Miss Baker and Big George were two spider monkeys who had a lasting pair bind and made history in long careers in service to the United States NASA space program.
Big George's tombstone stands next to the monument honoring Miss Baker at the main entrance to US Space and Rocket Center.
The stone reads as follows:
"BIG GEORGE
Husband of Miss Baker
Died Jan. 8 1979 age 16"
From Atlas Obscura: (
visit link)
"The Grave of Miss Baker
Bananas are often left for the first monkey America ever recovered alive after being launched into space.
America began tossing monkeys at the stars in 1948, but it was not until the launch of the loving squirrel monkey known as “Miss Baker” in 1959 that they were able to recover one alive.
The American space program had previously succeeded in recovering fruit flies after sub-orbital space flight, but the higher primates quickly became a problem. While Russia was throwing dogs into space and catching them alive on the way down for years, America just kept losing their little test subjects, be it to exploding rockets, the violence of return impact, or simply losing their capsules at sea.
Assumedly buying in bulk at this point, the program purchased Miss Baker along with dozens of other monkeys from a Miami pet shop. She quickly stood out from the pack of other test animals as she withstood confinement, electrodes, and other rigors. In the end she and a larger rhesus monkey known as “Miss Able” were selected to be fired into space in the name of progress.

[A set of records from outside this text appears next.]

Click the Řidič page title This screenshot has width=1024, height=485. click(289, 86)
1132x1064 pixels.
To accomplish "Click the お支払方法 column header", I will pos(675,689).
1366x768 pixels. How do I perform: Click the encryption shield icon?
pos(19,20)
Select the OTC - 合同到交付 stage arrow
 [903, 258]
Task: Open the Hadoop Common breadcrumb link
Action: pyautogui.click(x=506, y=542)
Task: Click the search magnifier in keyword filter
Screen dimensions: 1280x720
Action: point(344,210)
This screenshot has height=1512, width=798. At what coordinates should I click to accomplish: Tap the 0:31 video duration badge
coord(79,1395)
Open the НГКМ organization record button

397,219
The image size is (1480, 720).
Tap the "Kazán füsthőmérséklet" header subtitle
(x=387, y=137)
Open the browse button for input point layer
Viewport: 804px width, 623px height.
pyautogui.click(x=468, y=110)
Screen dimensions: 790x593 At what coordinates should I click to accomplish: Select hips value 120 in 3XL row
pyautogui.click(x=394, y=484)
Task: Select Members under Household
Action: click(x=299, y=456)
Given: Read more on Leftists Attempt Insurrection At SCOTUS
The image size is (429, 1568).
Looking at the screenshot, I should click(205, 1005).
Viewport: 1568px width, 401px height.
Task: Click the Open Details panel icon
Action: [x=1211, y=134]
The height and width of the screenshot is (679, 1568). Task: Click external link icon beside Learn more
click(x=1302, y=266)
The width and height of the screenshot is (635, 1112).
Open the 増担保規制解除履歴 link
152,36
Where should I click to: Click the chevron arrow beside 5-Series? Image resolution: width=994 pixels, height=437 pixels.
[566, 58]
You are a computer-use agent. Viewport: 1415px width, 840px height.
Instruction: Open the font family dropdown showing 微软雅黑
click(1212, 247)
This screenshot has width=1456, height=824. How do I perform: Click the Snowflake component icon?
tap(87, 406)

The monkeys were fitted with adorable little caps and jackets to wear into space and crammed into less than adorable metal monitoring capsules which kept them from moving around too much and was covered in monitoring equipment for the electrodes that were surgically placed in the animals. Then in the wee hours of May 28, 1959, the duo were placed into a Jupiter rocket and shot 300 miles into the sky. The flight only lasted 16 minutes, over half of which consisted of weightlessness, and the rocket landed safely, for the first time, in the Atlantic Ocean.
Both of the heroic monkeys were pulled from the capsule alive, but unfortunately Miss Able died four days later from too much anesthesia while surgeons attempted to remove her electrodes**. Both animals were featured on the cover of Life magazine, but with Able out of the way, Baker’s star was free to rise. Hundreds of letters poured in from admirers and she was given a cushy life during which she was married to not one, but two other monkeys.
Miss Baker lived at the Naval Aerospace Medical Center in Pensacola, Florida until 1971. In 1962, Pensacola caretakers held a marriage ceremony to wed Miss Baker to Big George, who predeceased Miss Baker on January 8, 1979. Three months later, Miss Baker was wed to Norman, in a ceremony presided over by Alabama District Court judge Dan McCoy. She refused, however, to wear white, pulling off her wedding train moments after it was put on her.
Miss Baker tragically passed away of kidney failure in 1984 at the age of 27, earning her the secondary honor of being the longest lived squirrel monkey on record.
She was buried in a grave outside of the U.S. Space & Rocket Center in Alabama and given a proper headstone next to her first husband, Big George. The grave is located right near the entrance of the main building. You’ll see the headstone just to the right of the walkway near a grove of trees. Admirers and fans of the little astronaut still come by and leave bananas on her headstone.
**Incidentally, the body of Miss Able is on display (in her flight capsule) at the Smithsonian National Air and Space Museum."